I could not believe this trick my eyes played. Revolutionaries in our house?
Gashe’s voice thundered, giving commands to Etheye to make more food. The voice of Etheye ordered servants to work and called to her daughters. Gashe welcomed the filthy people into the best room, asked them to sit on the fine upholstered furniture. Servants scurried to bring basins of water to clean the soldiers’ feet. The girls brought small bowls of peanuts and popcorn. Etheye brought the mukecha and zenezena to grind the coffee beans she had been roasting for Gashe’s meal. The soldiers watched her light a stick of frankincense and waited silently for the thin trail of smoke to weave toward the ceiling.
I nudged Ishi’s arm and nodded at the front door that no one had thought to close. We slipped as smooth and silent as shadows through the garden to the gate. Our guards were gone.
There were four round holes in the pillars of the gate, all lined up, one on top of each other. They were perfect spy holes where we’d sometimes watch beggars fight over the old clothing and rubber tires Gashe left in the street. Ishi took the lowest hole. I took the one above. A tank crawled in front of us, churning the pavement to mush. There were soldiers everywhere in the street, dressed in rags and the spongy Afros that bred lice. Some of the soldiers were women, but they looked as angry as men. They barked orders and moved fast. Dogs howled. The oily black stink of diesel thickened the air. Yelling. Gunshots with bullets traced in red. Fumes of cigarettes mixed with metal. The static of walkie-talkies. Angry faces. The street was alive.

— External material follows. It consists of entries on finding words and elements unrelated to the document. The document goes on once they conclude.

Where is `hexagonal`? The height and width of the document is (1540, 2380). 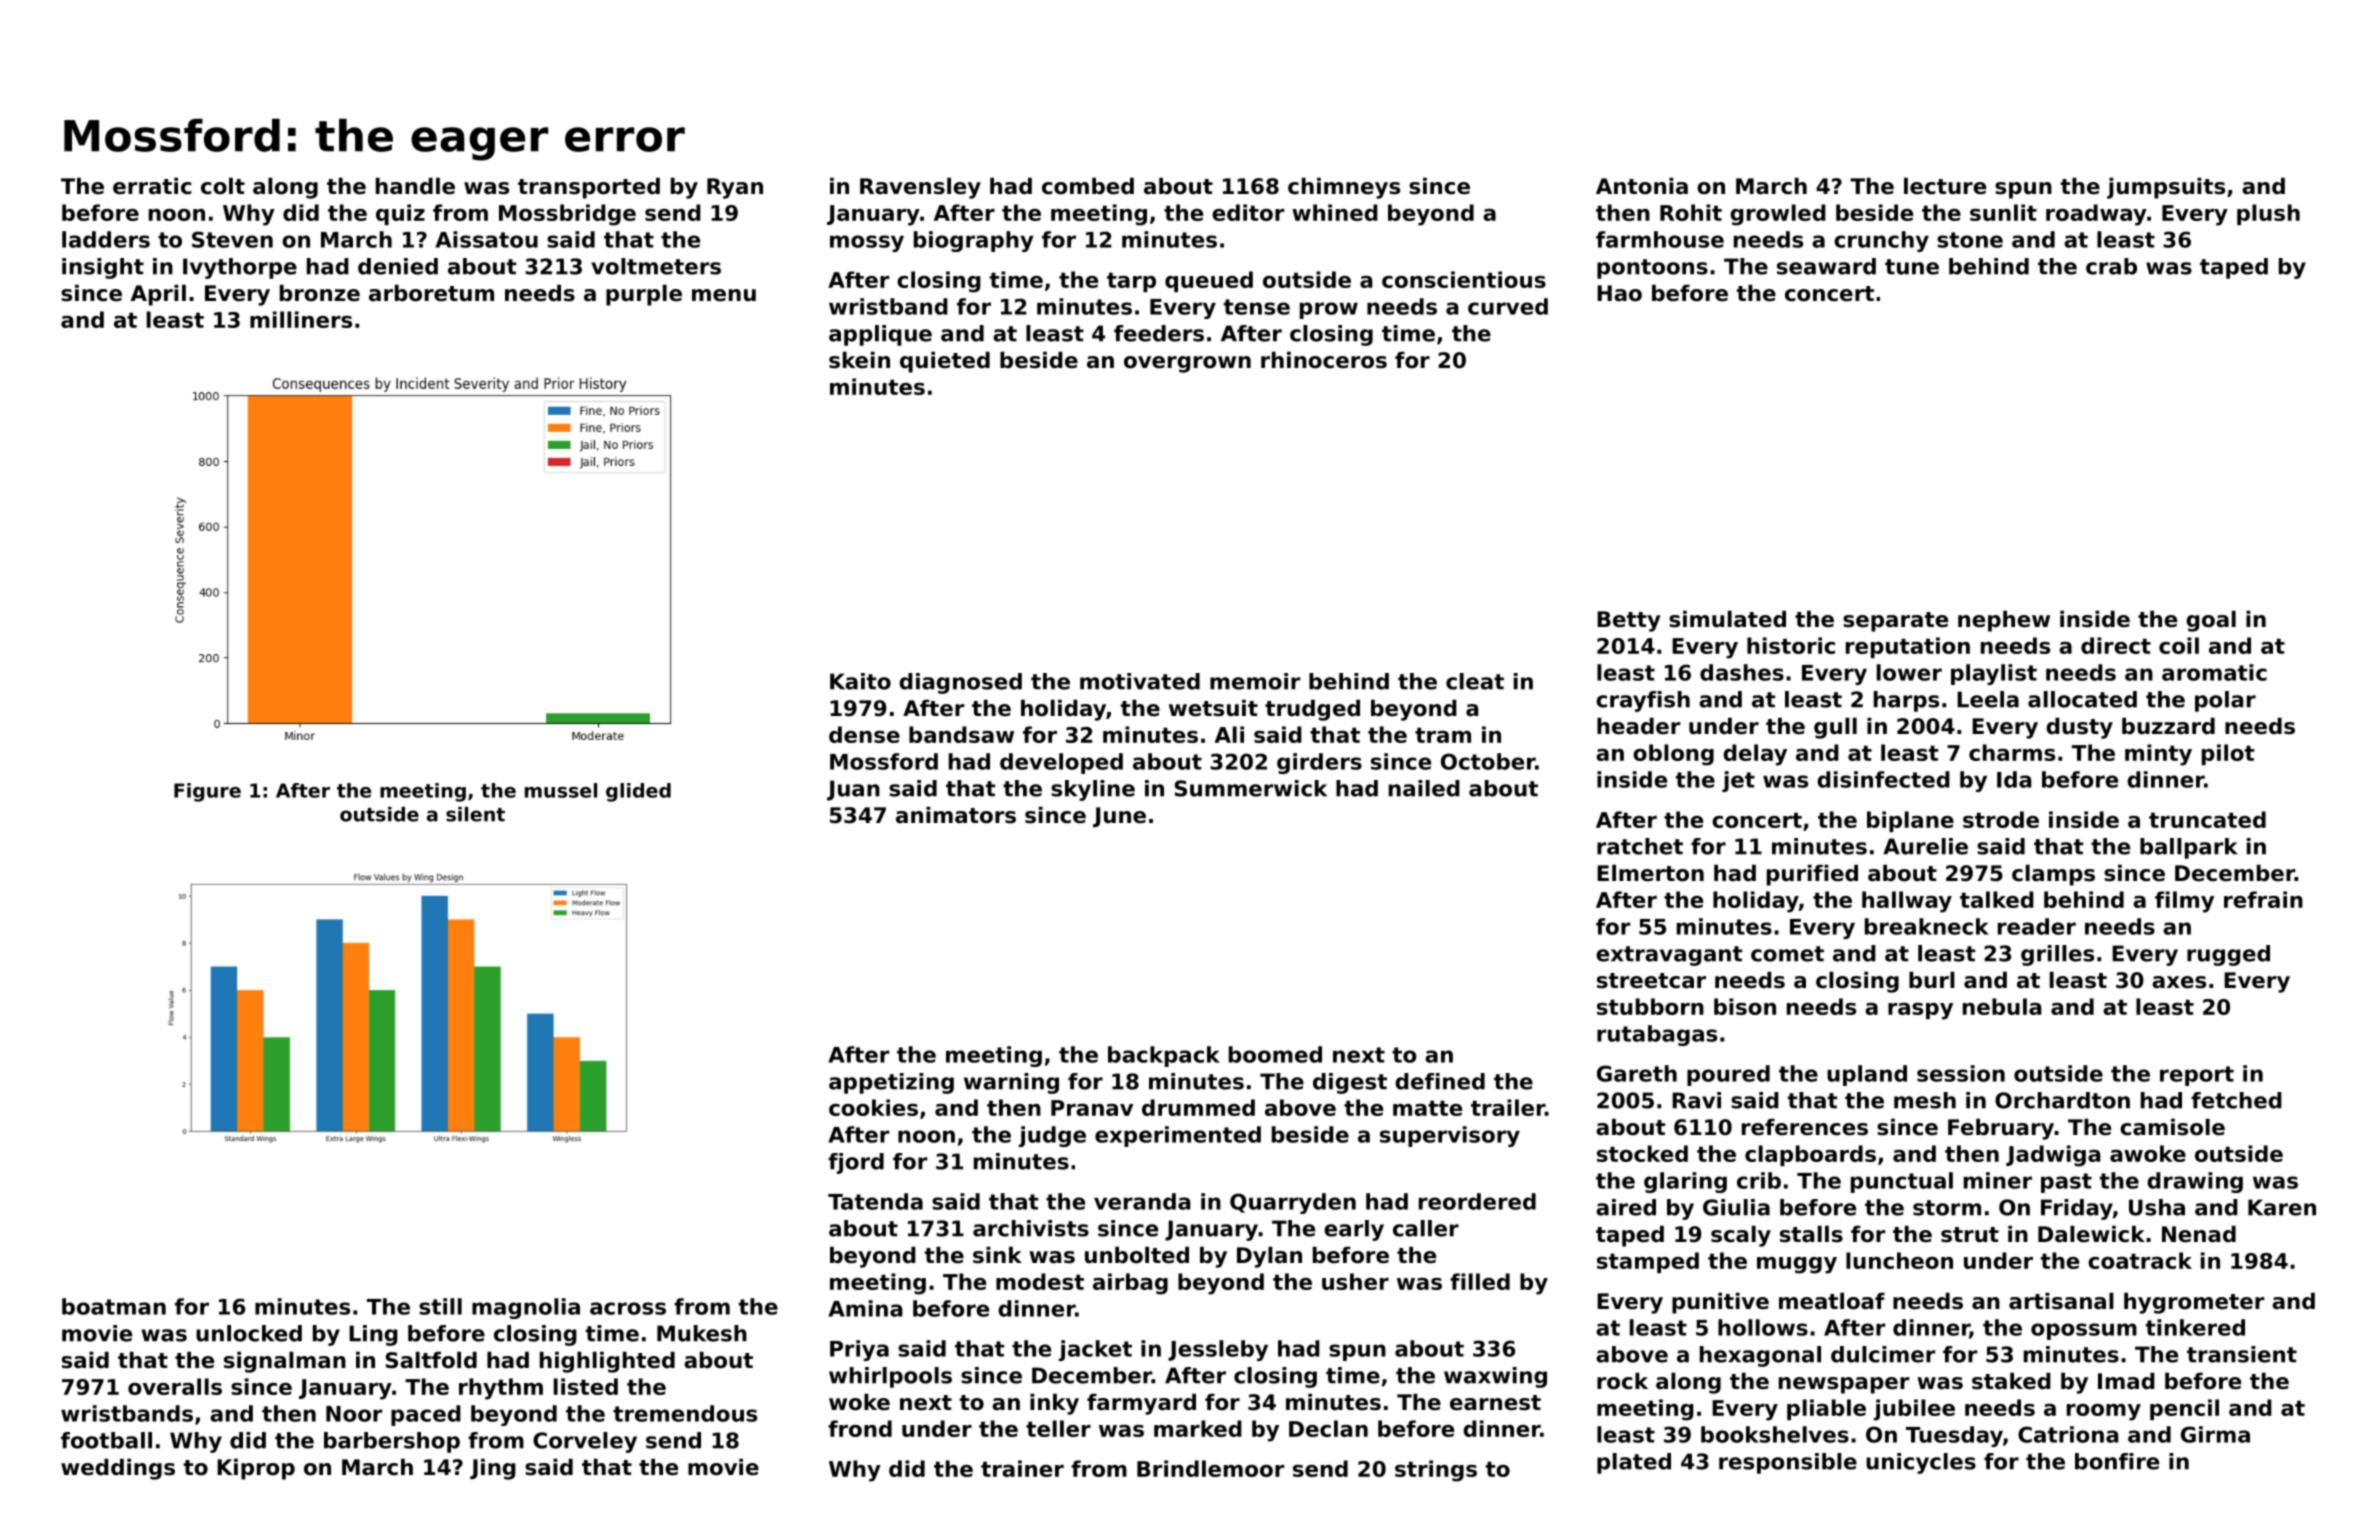
hexagonal is located at coordinates (1760, 1356).
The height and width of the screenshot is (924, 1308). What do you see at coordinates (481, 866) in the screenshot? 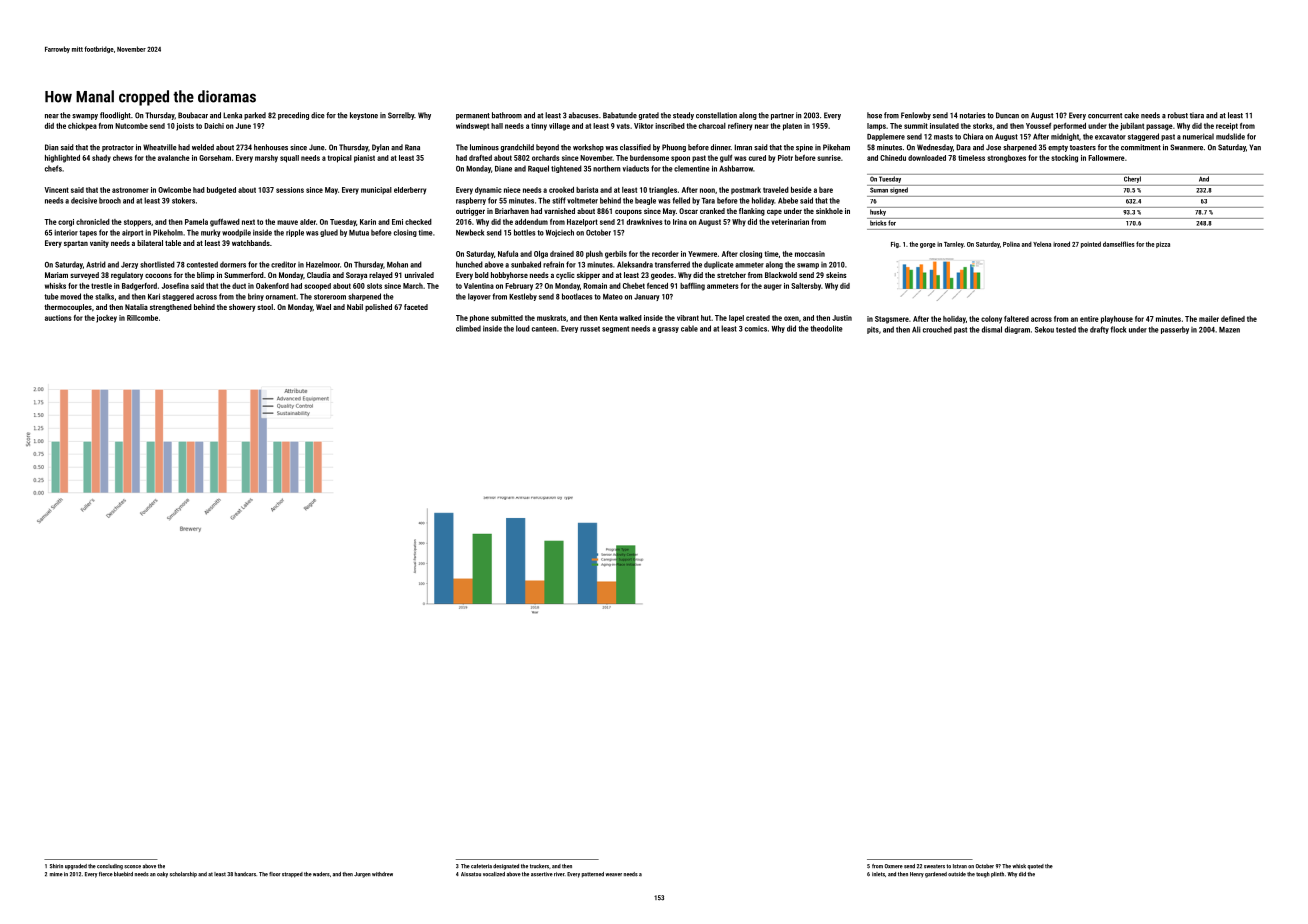
I see `cafeteria` at bounding box center [481, 866].
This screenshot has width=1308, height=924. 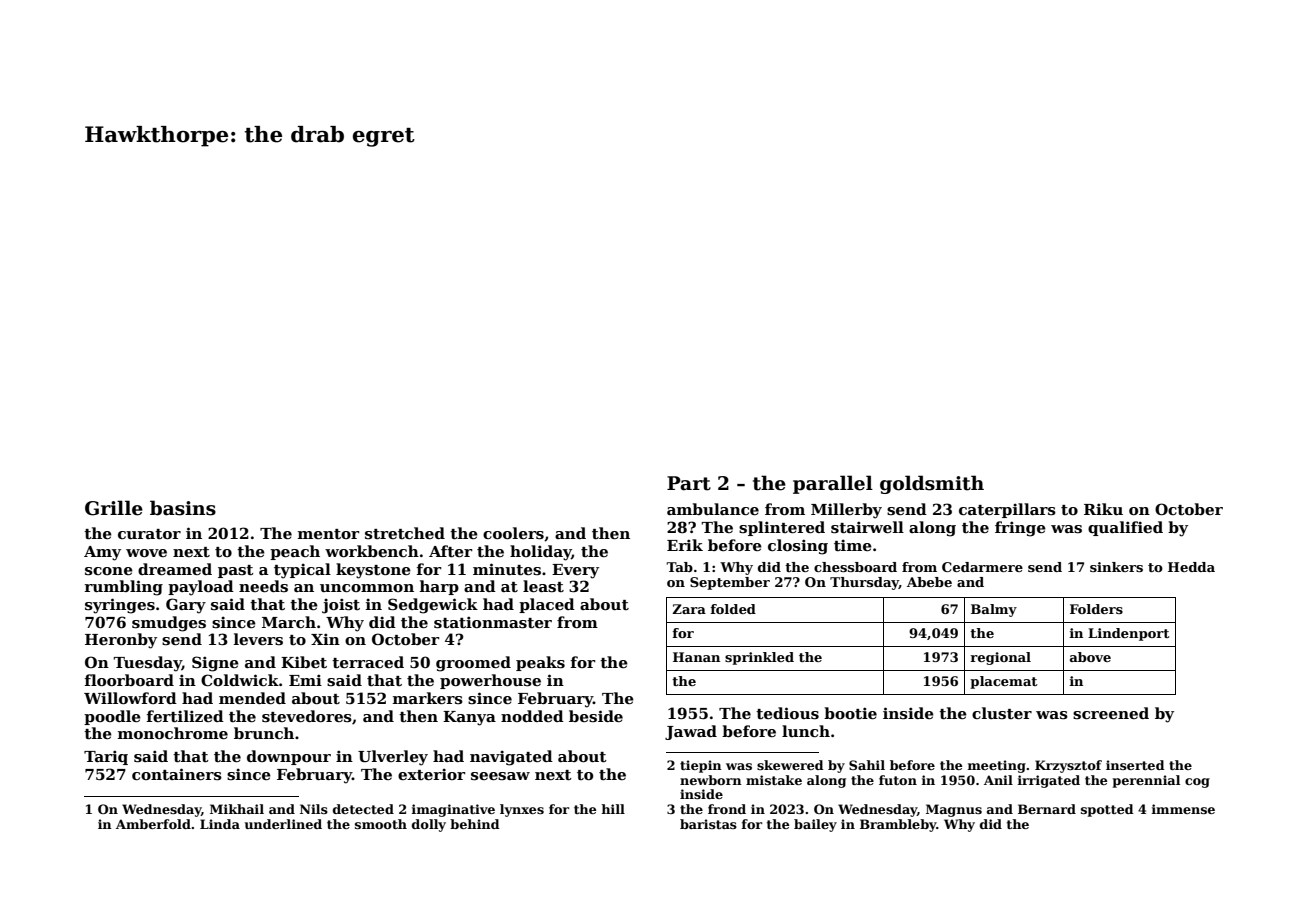 I want to click on Mikhail, so click(x=237, y=809).
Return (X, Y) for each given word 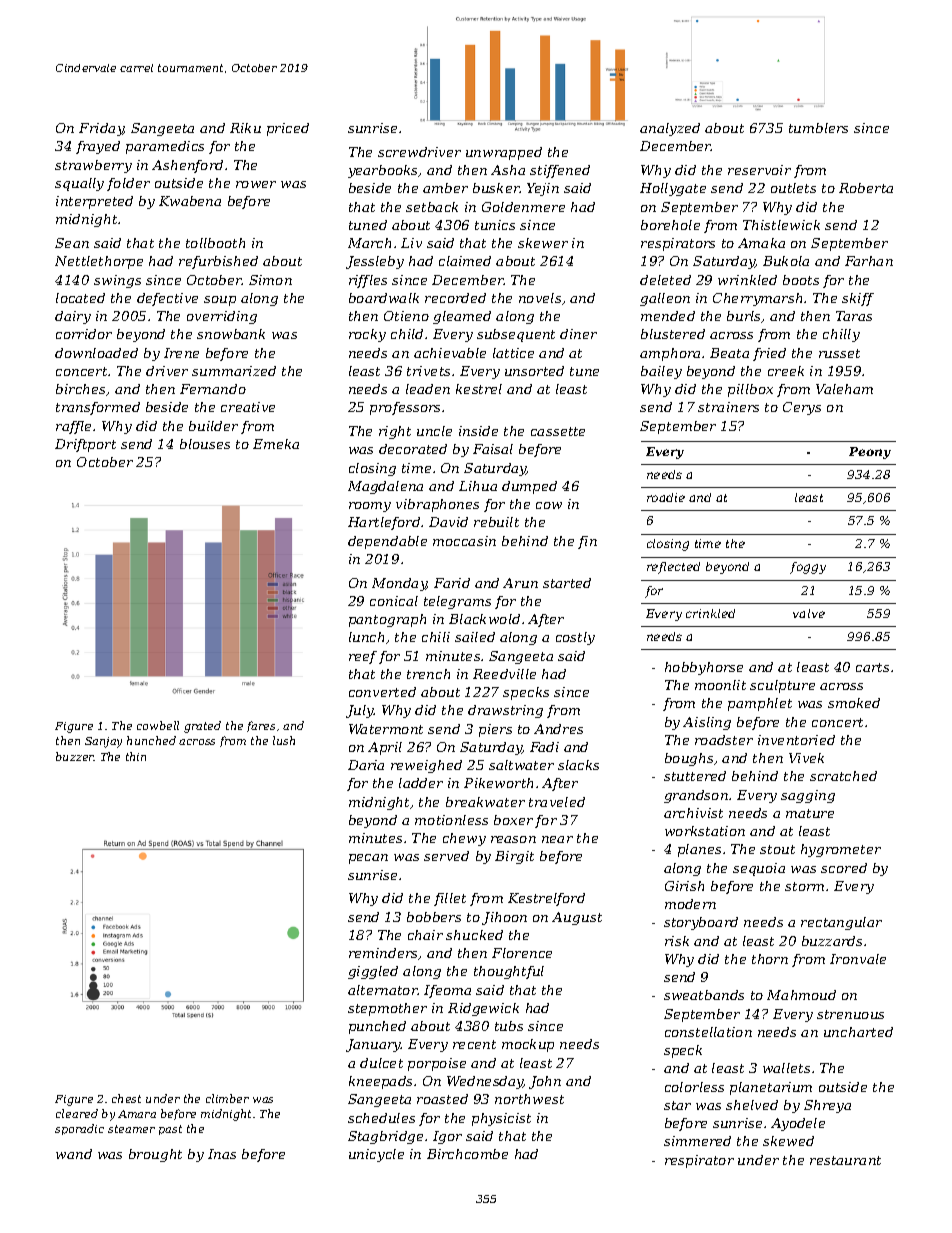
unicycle (376, 1155)
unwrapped (504, 153)
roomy (370, 507)
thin (136, 756)
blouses (205, 444)
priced (288, 129)
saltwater (521, 765)
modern (690, 904)
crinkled (710, 613)
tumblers (818, 128)
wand (74, 1154)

“Tesfaye! Ishi!” Gashe’s voice cut through the noise.
We dashed toward the house, though we knew we would be beaten for being outside after dark. We stood before him, hands clasped behind our backs. We braced for the slap, the fierce words. We waited for Gashe to impress the visitors with the obedience of his sons.
The smell of boiling coffee seeped through the air. My stomach shrieked now with hunger, though I knew we would not eat until this cousin and his friends had filled their bellies. Or perhaps this night we would not eat at all. Perhaps the guests would even get Ishi’s egg.